10 Minute Masterclass: Claude Code Skills

Study Guide

What Are Claude Code Skills?

Skills are text-based prompts that instruct Claude Code to perform a specific task in a specific way. Think of them as reusable instruction sets. If you can describe a workflow or approach to Claude Code via a prompt, you can package that into a skill. This makes them extremely flexible, applicable to virtually any use case from front-end design to content generation to complex multi-step workflows.

The key analogy: Claude Code without skills is like a smartphone without apps. Skills are what transform a general-purpose coding assistant into a specialized tool tailored to your exact needs.

How Skills Work Under the Hood

The Skill Index Model

Claude Code does not load every skill into the context window at once. Instead, it maintains a lightweight index: a list of all available skill names paired with short descriptions (roughly 100 words each). When you make a request, Claude Code scans this index, identifies which skill is relevant, and only then loads the full skill into the context window.

This design keeps things efficient. A skill could be thousands of tokens long, containing detailed workflow instructions, but it only consumes context when it is actually invoked.

Two Key Assumptions (and Their Pitfalls)

This system relies on two assumptions that can break down in practice:

  • Correct skill selection: If you have 30 to 50 skills, or multiple skills touching similar domains (design, UI, UX), Claude Code may pick the wrong one. The fix: keep your skill arsenal lean and make sure each skill's description is distinct and well-optimized.
  • Skill triggering: Vague prompts may not trigger skill lookup at all. Saying "let's build a website" does not guarantee Claude Code will connect that to a front-end design skill. The fix: be explicit in your prompting, or use the slash command to force invocation.

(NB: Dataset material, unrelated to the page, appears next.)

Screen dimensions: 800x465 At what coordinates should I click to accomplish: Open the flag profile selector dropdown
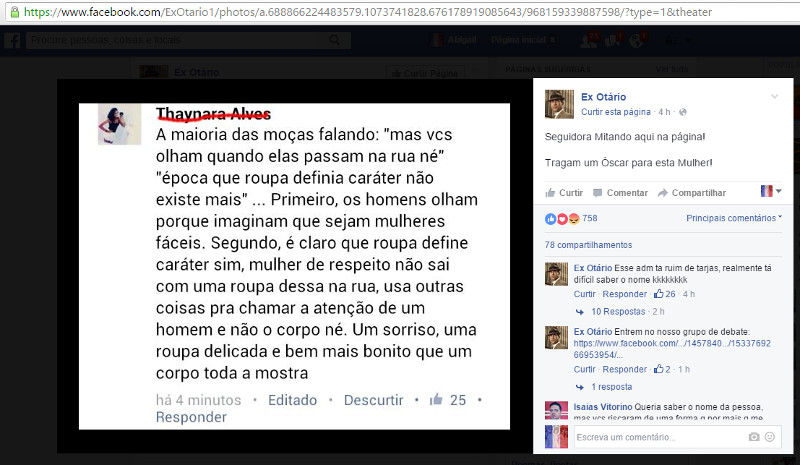point(771,191)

Three Ways to Trigger a Skill

  1. Natural language (implicit): Describe your task and hope Claude Code matches it to the right skill. This works best when your prompt closely matches the skill's description keywords.
  2. Explicit mention: Say something like "use the front-end design skill." Claude Code will take the hint and load it.
  3. Slash command (forced): Type /skill-name before your prompt. This guarantees 100% invocation of that specific skill, removing all ambiguity.

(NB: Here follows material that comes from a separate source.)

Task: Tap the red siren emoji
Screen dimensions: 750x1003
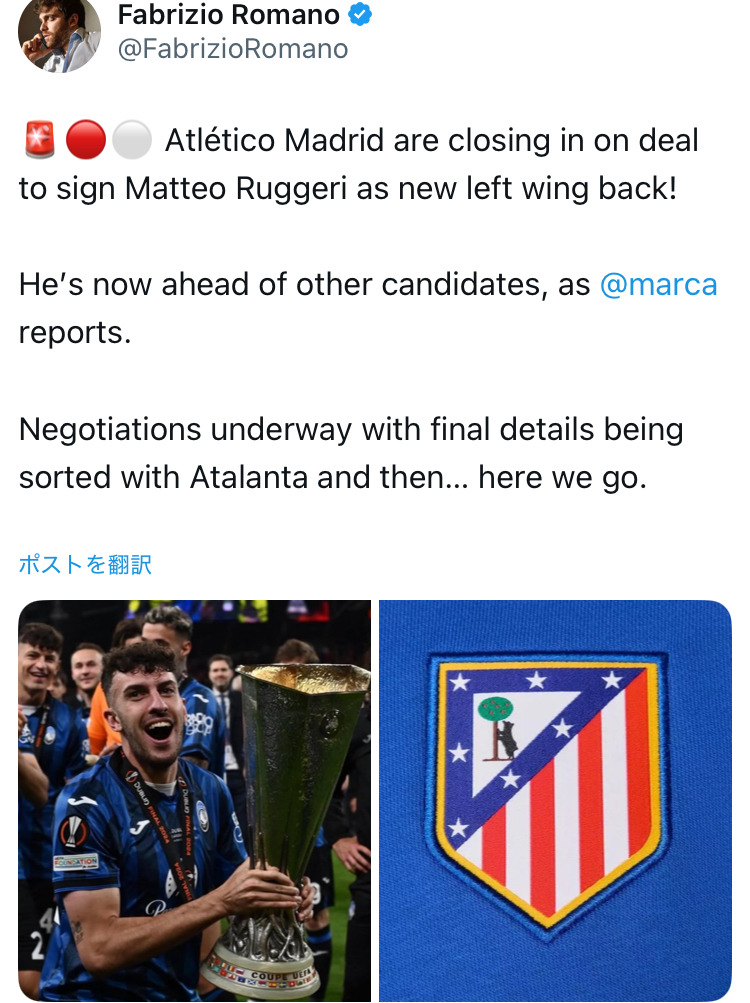Action: tap(40, 139)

Installing and Managing Skills

The Plugin Marketplace

Type /plugins in Claude Code to open the plugin/skill marketplace. You can search for skills or browse available options. When installing, you choose one of three scopes:

  • Install for you (user scope): The skill is available across all your Claude Code projects. Use this for general-purpose skills you want everywhere.
  • Install for all collaborators: Everyone working in the repository gets the skill.
  • Install for this repo only: The skill is scoped to a single project. Other projects will not see it.

Avoiding Skill Bloat

Be deliberate about scope. You might accumulate 50 skills across all your projects, but most of those should be project-scoped, not user-scoped. Ask yourself: "Do I need this for every project, or just this one?" After installing, run /reload plugins to activate the new skill.

CLI Tool Skills

Many CLI tools (like Playwright) publish installation commands on their GitHub pages. You can either copy and run these commands directly in your terminal or paste the installation page content into Claude Code and let it handle the setup for you.

Creating Custom Skills with Skill Creator

What Skill Creator Does

The Skill Creator is an official Anthropic skill available in the plugin marketplace. It goes well beyond simple skill generation:

  • Creates new skills from scratch based on your description
  • Modifies and improves existing skills
  • Measures skill performance through automated benchmarks
  • Runs evaluations comparing skill-assisted output vs. baseline output
  • Optimizes skills based on test results

The Creation Workflow

Invoke Skill Creator with /skill-creator and describe the skill you want. The tool then:

  1. Spins up sub-agents to explore the problem space
  2. Asks clarifying questions before drafting the skill
  3. Runs automated test cases (both with and without the skill) to validate that the skill actually improves output
  4. Presents benchmark results showing assertion pass rate, time, and token usage
  5. Summarizes what the skill adds over baseline performance, and where the baseline already does fine on its own

Practical Example: YouTube Title Generator

The video demonstrates creating a workflow skill that generates YouTube title options, cross-references them against the creator's top-performing content from the past three months, and organizes recommendations into tiers. The Skill Creator built this end-to-end, including competitive landscape analysis, pattern identification from high-performing titles, and tiered title suggestions with reasoning for each recommendation.

Key Takeaways

  • Skills are just text prompts, but they unlock enormous productivity gains when designed well.
  • Keep your skill count manageable and descriptions sharp to avoid selection confusion.
  • Use slash commands when you need guaranteed skill invocation.
  • Scope skills appropriately: user-level for universal tools, repo-level for project-specific workflows.
  • The Skill Creator tool automates not just creation but benchmarking and optimization, making it the fastest path to high-quality custom skills.
  • Skills can call other sub-skills, enabling sophisticated multi-step workflows that compound your productivity.